A humanidade que pensamos ser

Talvez estejamos muito condicionados a uma ideia de ser humano e a um tipo de existência. Se a gente desestabilizar esse padrão, talvez a nossa mente sofra uma espécie de ruptura, como se caíssemos num abismo. Quem disse que a gente não pode cair? Quem disse que a gente já não caiu? Houve um tempo em que o planeta que chamamos Terra juntava os continentes todos numa grande Pangeia. Se olhássemos lá de cima do céu, tiraríamos uma fotografia completamente diferente do globo. Quem sabe se, quando o astronauta Iúri Gagárin disse “a Terra é azul”, ele não fez um retrato ideal daquele momento para essa humanidade que nós pensamos ser. Ele olhou com o nosso olho, viu o que a gente queria ver. Existe muita coisa que se aproxima mais daquilo que pretendemos ver do que se podia constatar se juntássemos as duas imagens: a que você pensa e a que você tem. Se já houve outras configurações da Terra, inclusive sem a gente aqui, por que é que nos apegamos tanto a esse retrato com a gente aqui? O Antropoceno tem um sentido incisivo sobre a nossa existência, a nossa experiência comum, a ideia do que é humano. O nosso apego a uma ideia fixa de paisagem da Terra e de humanidade é a marca mais profunda do Antropoceno.

Essa configuração mental é mais do que uma ideologia, é uma construção do imaginário coletivo — várias gerações se sucedendo, camadas de desejos, projeções, visões, períodos inteiros de ciclos de vida dos nossos ancestrais que herdamos e fomos burilando, retocando, até chegar à imagem com a qual nos sentimos identificados. É como se tivéssemos feito um photoshop na memória coletiva planetária, entre a tripulação e a nave, onde a nave se cola ao organismo da tripulação e fica parecendo uma coisa indissociável. É como parar numa memória confortável, agradável, de nós próprios, por exemplo, mamando no colo da nossa mãe: uma mãe farta, próspera, amorosa, carinhosa, nos alimentando forever. Um dia ela se move e tira o peito da nossa boca. Aí, a gente dá uma babada, olha em volta, reclama porque não está vendo o seio da mãe, não está vendo aquele organismo materno alimentando toda a nossa gana de vida, e a gente começa a estremecer, a achar que aquilo não é mesmo o melhor dos mundos, que o mundo está acabando e a gente vai cair em algum lugar. Mas a gente não vai cair em lugar nenhum, de repente o que a mãe fez foi dar uma viradinha para pegar um sol, mas como estávamos tão acostumados, a gente só quer mamar.
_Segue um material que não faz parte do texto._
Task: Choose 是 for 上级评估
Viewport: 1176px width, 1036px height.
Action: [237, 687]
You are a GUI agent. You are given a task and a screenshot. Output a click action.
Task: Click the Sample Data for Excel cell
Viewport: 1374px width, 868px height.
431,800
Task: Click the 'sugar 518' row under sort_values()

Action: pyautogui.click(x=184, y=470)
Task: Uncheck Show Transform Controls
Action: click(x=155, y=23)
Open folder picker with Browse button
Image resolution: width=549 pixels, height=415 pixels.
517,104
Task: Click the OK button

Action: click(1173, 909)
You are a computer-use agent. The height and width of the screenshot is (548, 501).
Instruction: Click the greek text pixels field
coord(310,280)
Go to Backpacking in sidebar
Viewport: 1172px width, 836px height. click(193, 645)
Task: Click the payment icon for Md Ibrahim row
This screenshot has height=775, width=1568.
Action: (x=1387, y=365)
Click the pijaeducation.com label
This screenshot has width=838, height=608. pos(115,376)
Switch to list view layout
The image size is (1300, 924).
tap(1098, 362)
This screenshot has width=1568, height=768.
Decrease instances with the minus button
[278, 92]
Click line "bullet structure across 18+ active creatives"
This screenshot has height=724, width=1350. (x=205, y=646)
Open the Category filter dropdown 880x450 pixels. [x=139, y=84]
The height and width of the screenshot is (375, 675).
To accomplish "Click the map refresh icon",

O fim do mundo talvez seja uma breve interrupção de um estado de prazer extasiante que a gente não quer perder. Parece que todos os artifícios que foram buscados pelos nossos ancestrais e por nós têm a ver com essa sensação. Quando se transfere isso para a mercadoria, para os objetos, para as coisas exteriores, se materializa no que a técnica desenvolveu, no aparato todo que se foi sobrepondo ao corpo da mãe Terra. Todas as histórias antigas chamam a Terra de Mãe, Pacha Mama, Gaia. Uma deusa perfeita e infindável, fluxo de graça, beleza e fartura. Veja-se a imagem grega da deusa da prosperidade, que tem uma cornucópia que fica o tempo todo jorrando riqueza sobre o mundo… Noutras tradições, na China e na Índia, nas Américas, em todas as culturas mais antigas, a referência é de uma provedora maternal. Não tem nada a ver com a imagem masculina ou do pai. Todas as vezes que a imagem do pai rompe nessa paisagem é sempre para depredar, detonar e dominar.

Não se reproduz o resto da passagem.